How can my father protect his estate?

Margarette May Macaulay 

Dear Mrs Macaulay,

I often read your articles and most recenty I saw an article (What are my rights as a common law spouse, dated Monday, November 5) that explained much of the information I required. However, in this situation I am the daughter. My father recently ( 2004 -2005) purchased land and built a house. The land and the house is for myself and my siblings, I am the eldest.The land title, utility bills and bank accounts are in both our names. In about 2005 his lady friend started residing with him, and I’m concerned about her rights. It is quite unfortunate for some common law spouses, especially the one in the article I read. I am glad that the law is there to protect the genuine common law spouse. However, there are the malicious ones who use this law for their twisted desires and hurt innocent family members. Tell me, should my father prepare a will to protect his estate for his children? If he does, can the Property Act 2004 and Maintenance Act 2005 lay any claims? Thanks for taking the time to read my letter. I await your response.

I am grateful that you have written to ask about this aspect of the issue because I’m sure a number of children and others may be in similar situations and need to understand their situation in this regard.

You said the land was purchased and a house constructed and the entire property would be your family home and belong to you and your siblings after his demise.

You did not say if any of you children actually live or have lived there with him which would clearly prove the ‘family home’ character.

You also state that the land title, utility bills and bank accounts are in both your names. Again you did not say whether you and your father appear on the title as joint tenants or tenants in common. Nor did you say whether it is registered as a common law title. It is clear though that you and he are acting in concert with regards to the accounts, bills and real property.

A really pertinent point is the fact that his lady friend started living there with him in 2005.

Before I answer your question about a will, let me comment on the relevant points of those I’ve mentioned.

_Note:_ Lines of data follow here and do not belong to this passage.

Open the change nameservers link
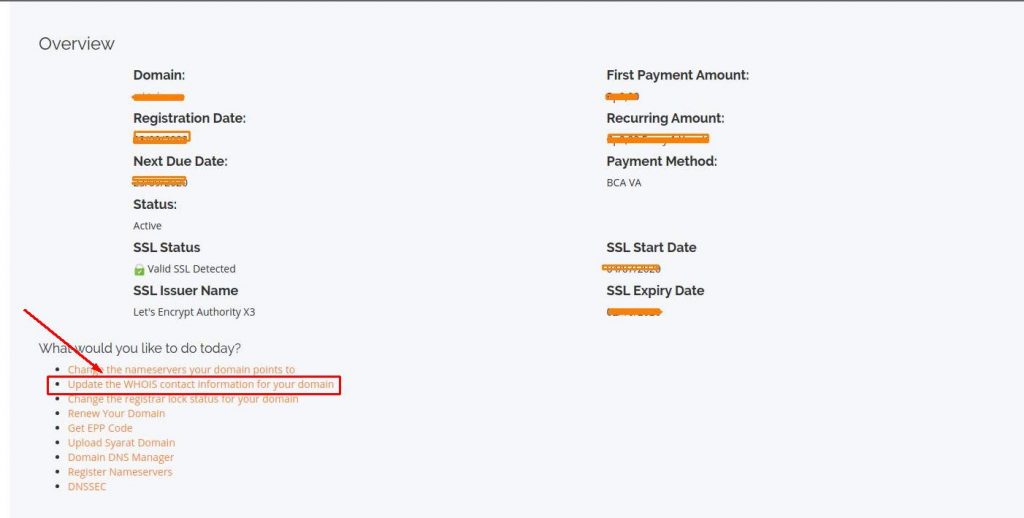 click(x=181, y=370)
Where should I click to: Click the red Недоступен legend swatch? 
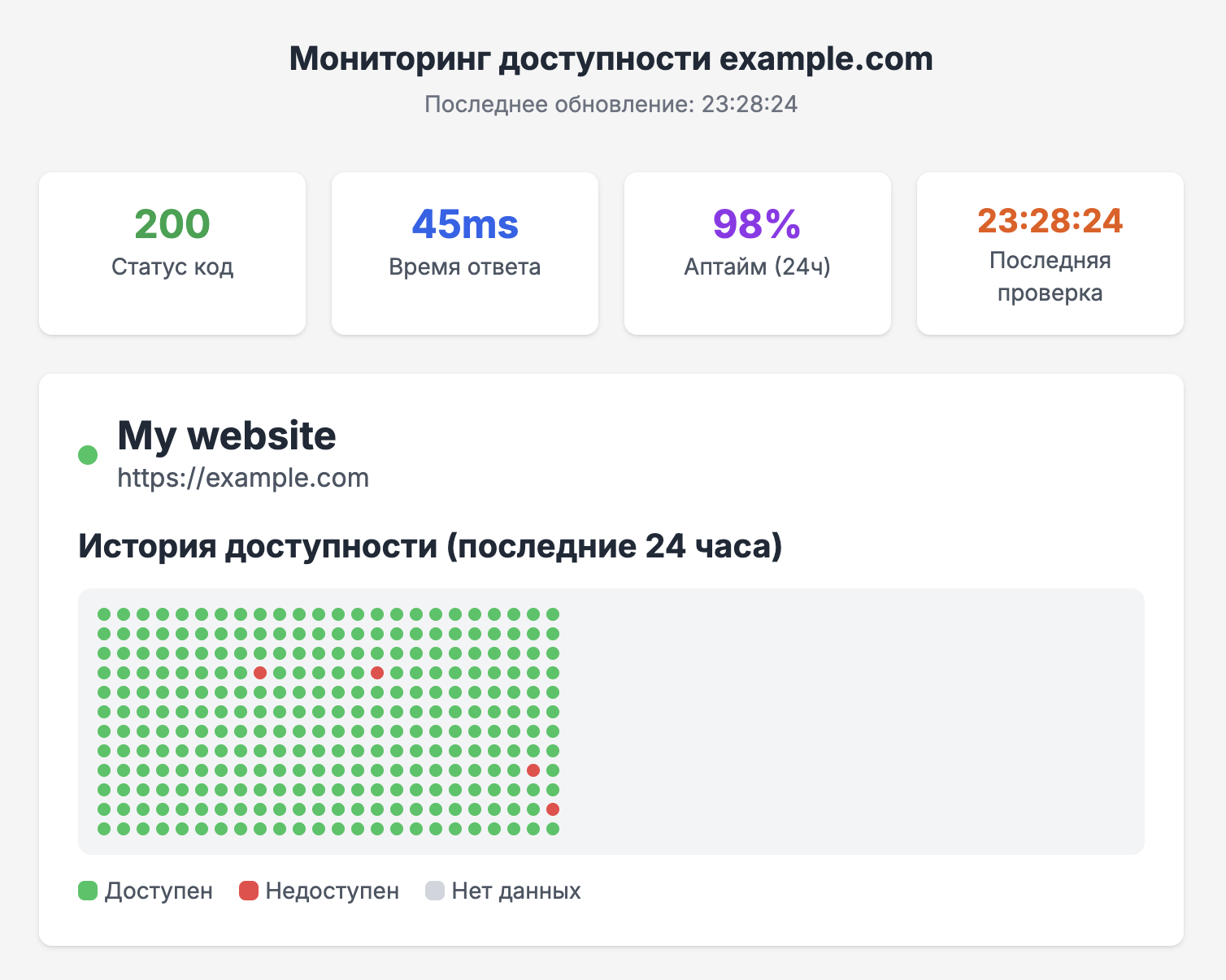(x=248, y=891)
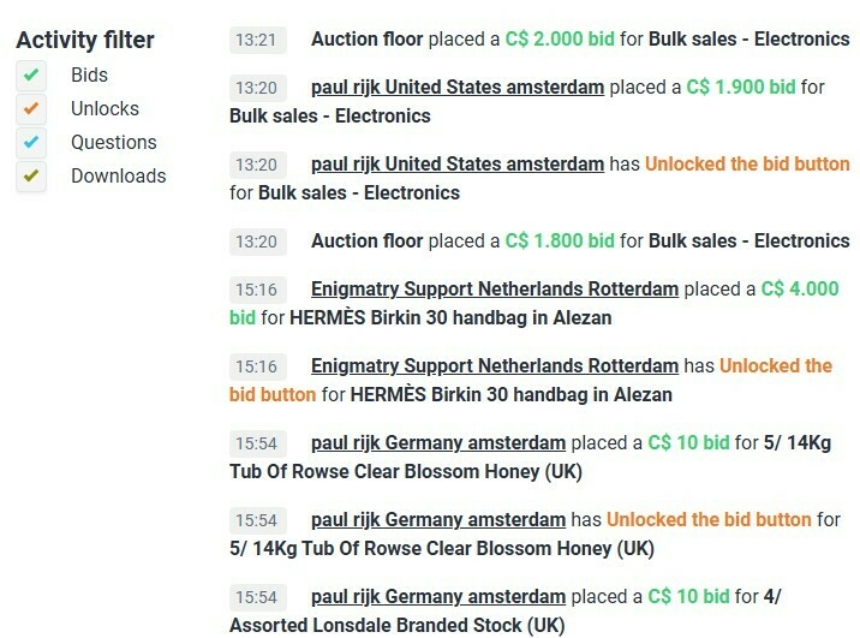
Task: Toggle the Bids activity filter checkbox
Action: tap(31, 75)
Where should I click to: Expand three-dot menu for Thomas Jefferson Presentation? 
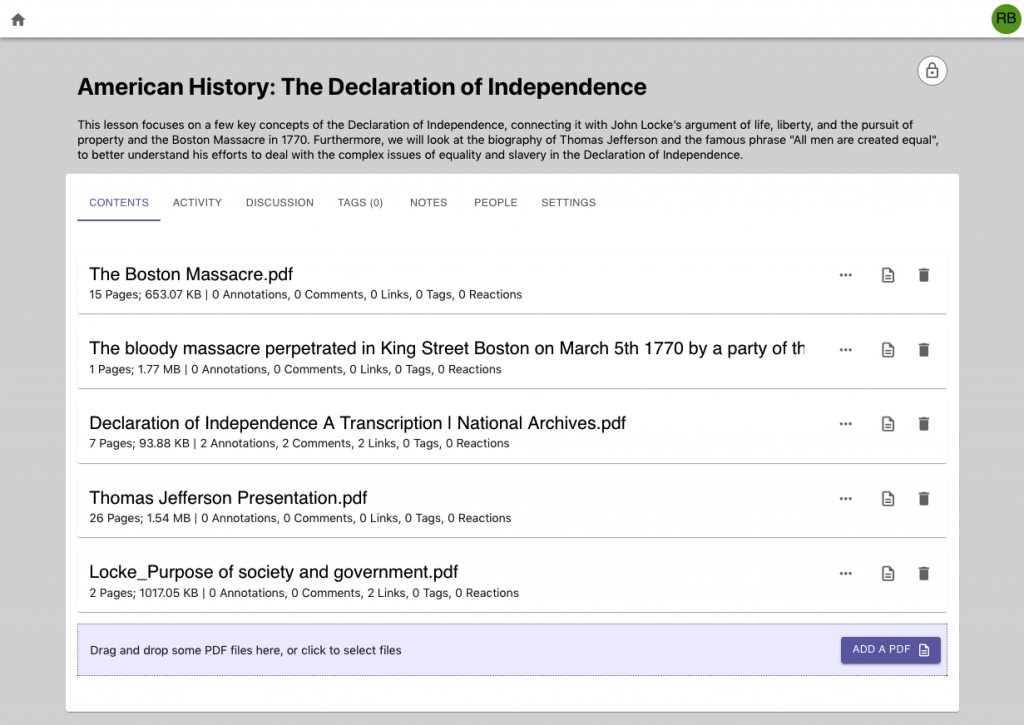pos(846,498)
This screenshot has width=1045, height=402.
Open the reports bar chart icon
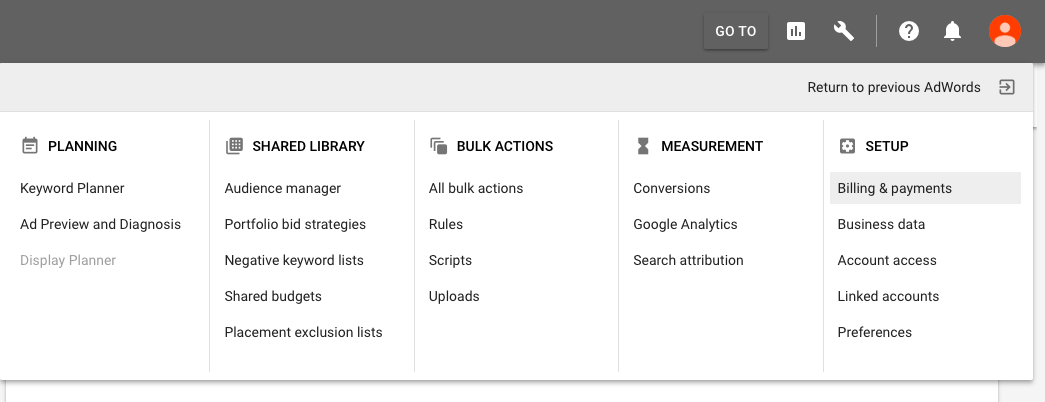(x=796, y=31)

If you and your father are jointly registered on the title (that is, a registered title under the Registration of Titles Act) as joint tennants, it will not matter if his lady friend lives with him for over five years as the aquisition of you and your father on the title happened before they started living together. If you are indeed joint owners, your father does not own a separate portion or interest in the property, as indeed neither do you.

You both hold the entire interest in the property together. Only if there is a partition/division of interests by consent by both of you can this be severed. In such and event, either party will then hold their respective interests as tenants in common. If it is not then specified what your respective interests are, then it will be held on a 50/50 basis.

You however have said that you were put on the title not only to share the holding with your father, but that you also hold the interests of your siblings in an undisclosed trust for them.

I would advise that you and your father make this trust a declared one, by having prepared and both of you executing a Trust Deed to be evidence of this fact. This will protect these interests as the deed will prove to all comers that the property is held by you and your father in trust for him, you and your siblings, and the shares of each of you can be therein stated.

If you are all to share equally, it can state this. If you are to have more than the others, it can also be stated.

If you and your father only have a common law title on which you both appear together as proprietors of the land, I would advise that you apply to have it registered. In this case your father, yourself and your siblings can be registered as joint tenants. When your father dies, it will, by operation of law, pass on to you and your siblings.

The only formality required in such a circumstance would be for you to apply to note his death on the title.

Now to your question about a will being done. If the land title in your name and your father’s is under the Registration of Titles Act, jointly held, he cannot leave it to anyone in his will because as I said, in law, he does not own a separate portion of the interest in the property.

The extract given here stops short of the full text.